I posted to Painsuit a story I wrote about 15 1/2 years ago, just before Beta was born. I posted it because I recently found it again and hadn’t posted anything there for so long.

Re-reading it, I saw it was not brilliant but also I seem to have worked harder on the structure end of things back then. It still needs work, but it’s not a bad story. It’s interesting to see how I’ve changed and how I’ve stayed the same since then.

In particular, from a non-literary point of view, I found three things most interesting:

  • There is an “adult bookstore” in it, which no longer exist in that form so much, due I suppose to the Internets etc.

  • There are no cell phones
  • The description of the one character at the end proved to be a near-perfect match for the way Beta looked when she was born

This story, in fact, was one of about three I wrote back then that came true in unexpected ways.

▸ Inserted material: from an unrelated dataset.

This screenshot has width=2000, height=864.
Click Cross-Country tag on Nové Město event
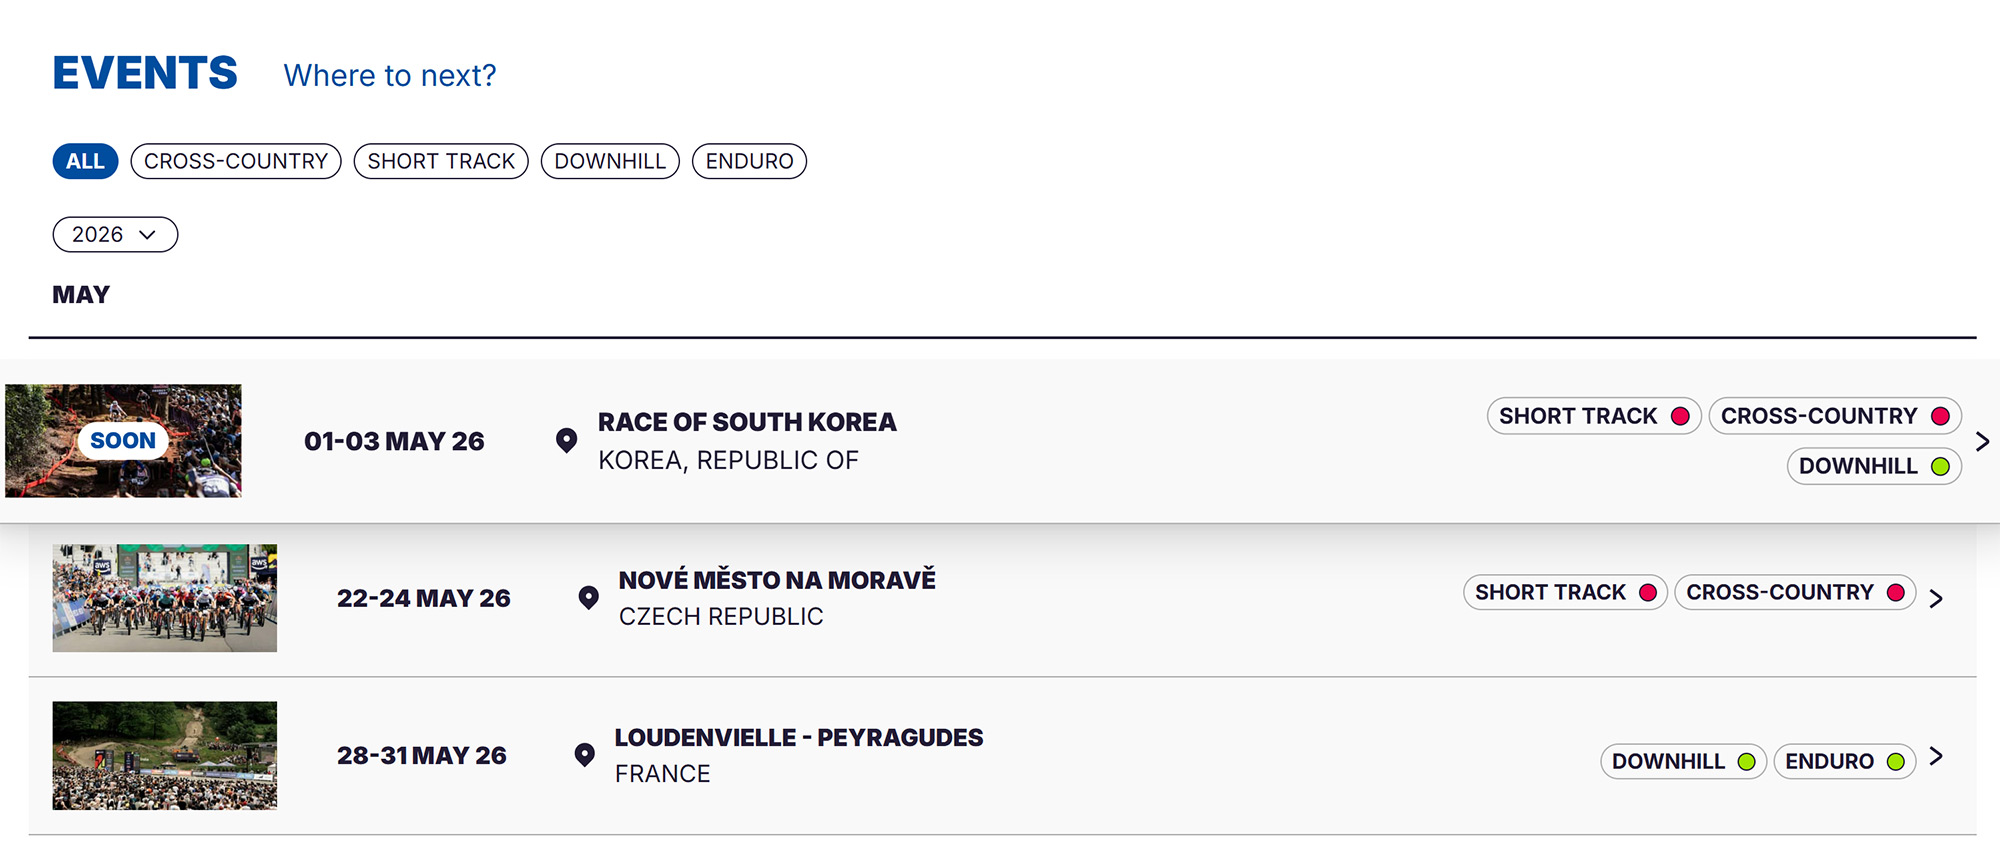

Since most of what I wrote back then — no, all of it — was negative or scary or sad, I quit writing for a long time.

Oblivio has a story about this very thing, called End of Story, that you should go read. He writes better than I do.

Here is a bit of the description from my story:

    …face was purple… tubes ran up … nose… respirator tube …
    … so tiny… on bleached white sheets.
    …I stroked his forehead. All his hair had been shaved, eyebrows, everything. “I never knew you were so tiny,” I said. There were big yellow and purple bruises on his arms where needles and tubes were taped. I sat on the edge of his bed and listened to the machines click and hum and peep. I … held his tiny hand. … I cradled him in my arms and he felt hot. It wasn’t until I saw tears falling on my skin that I realized I was crying…
    I was so close to him that I could feel my own hot breath bouncing back when I whispered. I smelled acrid medicine on his skin. I held him close. He was so light in my arms, like a single breath.

Whatever. Writing the story, I thought I was describing a little guy who had been beaten, but when my daughter was born 10 weeks early, it was too close for comfort.